Um detalhe digno de nota nos RPGs de robôs gigantes dos anos 90 em diante (Mekton, Jovian Chronicles, Votoms RPG e outros) é o de estarem muito atrelados ao aspecto wargame da força. E vou confessar: essa obrigatoriedade do combate tático em grids sempre me incomodou. Eu, como jogador, tendo à dispersão quando tudo demora demais para acontecer e, não por acaso, nossas mesas acabavam usando regras “da casa” para compensar essa perda de velocidade.
Por outro lado, eu jogava com os demais em lanchonetes mais tolerantes ou praças de alimentação de shopping center… e um grid simplesmente não era viável, com toda aquela parafernália a ser colocada em cima da mesa. Nem sempre tínhamos a segurança de um teto doméstico à disposição. Essa experiência me influenciou muito na escolha pelo 3D&T como sistema para Brigada Ligeira Estelar. Eu queria combates rápidos e empolgantes. Como nos animes, aliás.
No entanto, muitos jogadores manifestaram interesse em uma abordagem mais tática do jogo — e convenhamos que robôs gigantes se prestam muito bem a jogos de tabuleiro. O Manual do Defensor de Bruno Schlatter oferece material precioso nesse sentido (páginas 39 à 41). Por outro lado, não é como se o tático fosse ausente do gênero em sua mídia original. E aqui falamos do marco zero do “real robot sério”: Fang of the Sun Dougram, de Ryōsuke Takahashi.
Com muita influência de um clássico do cinema político (A Batalha de Argel, de Gillo Pontecorvo), Dougram conta a história de um levante: no futuro distante, a humanidade se espalhou pelas estrelas e colonizou vários mundos sob uma Federação Terrestre. No planeta Déloyer, um golpe de estado derruba o governador planetário e instala um governo militar… sob aprovação velada da Federação. Isso faz o filho do governador se juntar a milícias rebeldes.
Isso poderia ter levado a caminhos mais próximos de um Guerra nas Estrelas e não foi bem assim: Dougram é uma série pé-no-chão até demais. Seus combates são menos cinemáticos e mais estratégicos, muitas vezes se estendendo por mais de um episódio. Ele é praticamente um wargame animado e a sua influência até hoje pode ser sentida nos videogames de robôs (inclusive na franquia Super Robot Wars*). Seu mecha nem mesmo tem uma face, apenas um cockpit…

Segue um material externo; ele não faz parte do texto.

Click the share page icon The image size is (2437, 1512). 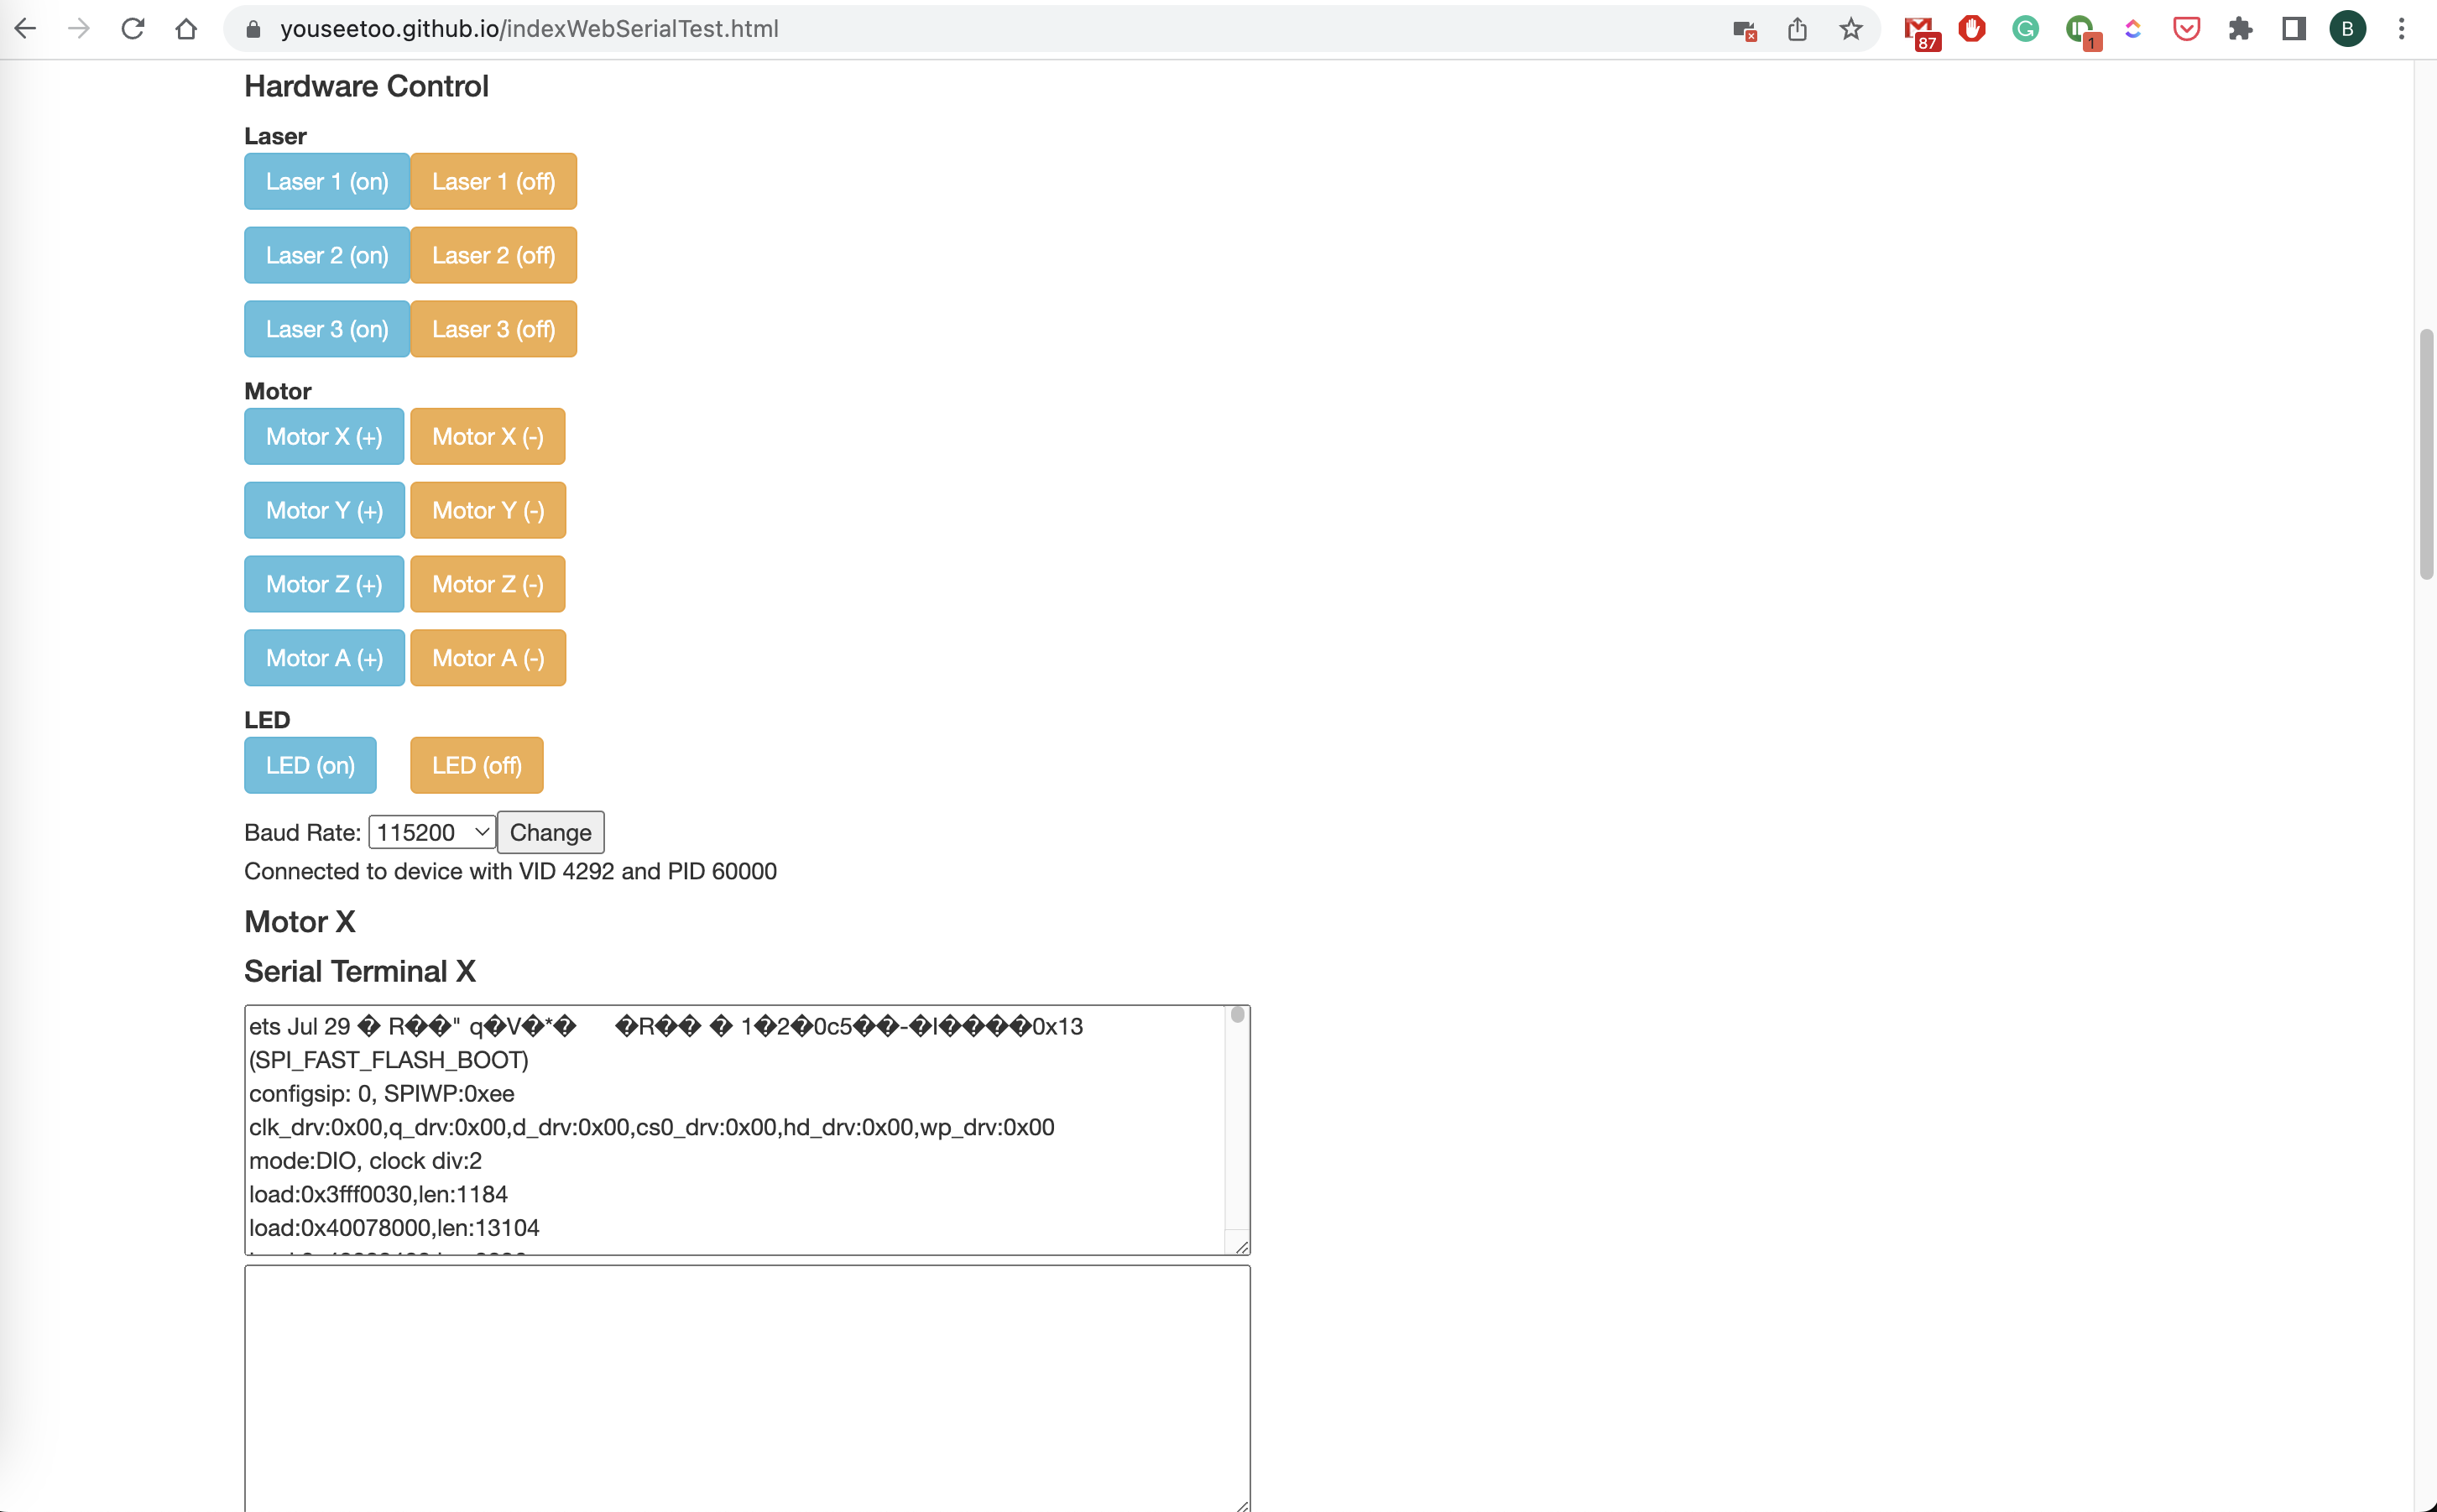[1797, 29]
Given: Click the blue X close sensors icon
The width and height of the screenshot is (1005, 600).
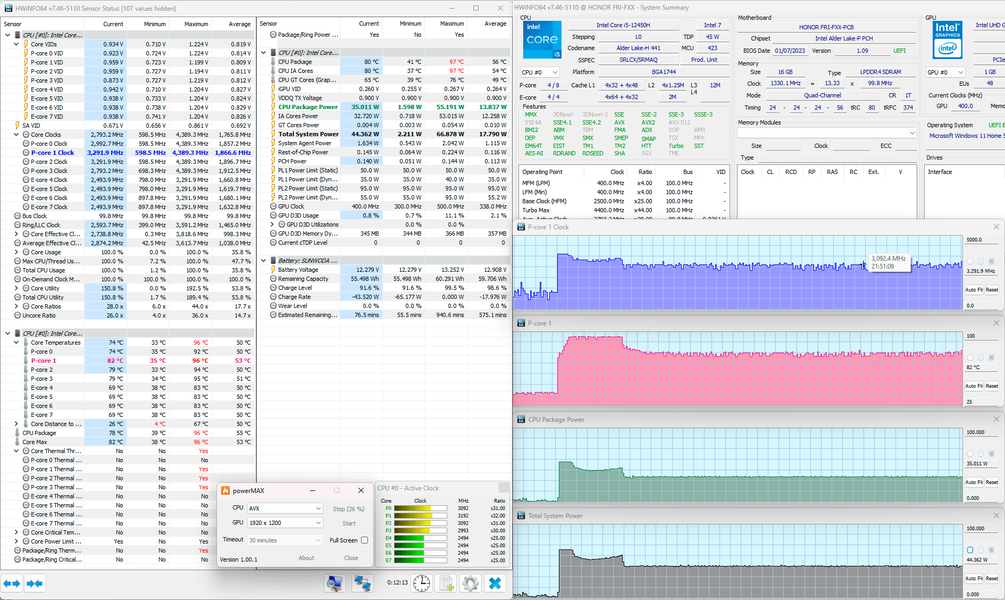Looking at the screenshot, I should tap(495, 583).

E sim — ele é a pedra fundamental dos Battletech/Mechwarrior da vida. Isso não se limita aos designs deliberadamente pedestres da matéria-prima (comparem o Shadow Hawk com o Dougram em si e divirtam-se): a própria metodologia de combate nesse anime é um sistema de regras em si, pronto para ser adaptado para um tabuleiro. Mas enfim, como transpor esse espírito para Brigada Ligeira Estelar, baseados no gênero em sua forma mais dinâmica e explosiva?
Bom, o caminho das pedras já foi dado no citado Manual do Defensor. Minha primeira sugestão é a de abraçar uma campanha de ficção científica militar. Hoje em dia, o métier do game design anda popularizando a teoria GNS (Gamista, Narrativista ou Simulacionista)… e definitivamente campanhas como esta caem no lado gamista da força, aonde o importante é vencer desafios. Você tem missões e objetivos concretos, visíveis na sua mesa de jogo com clareza.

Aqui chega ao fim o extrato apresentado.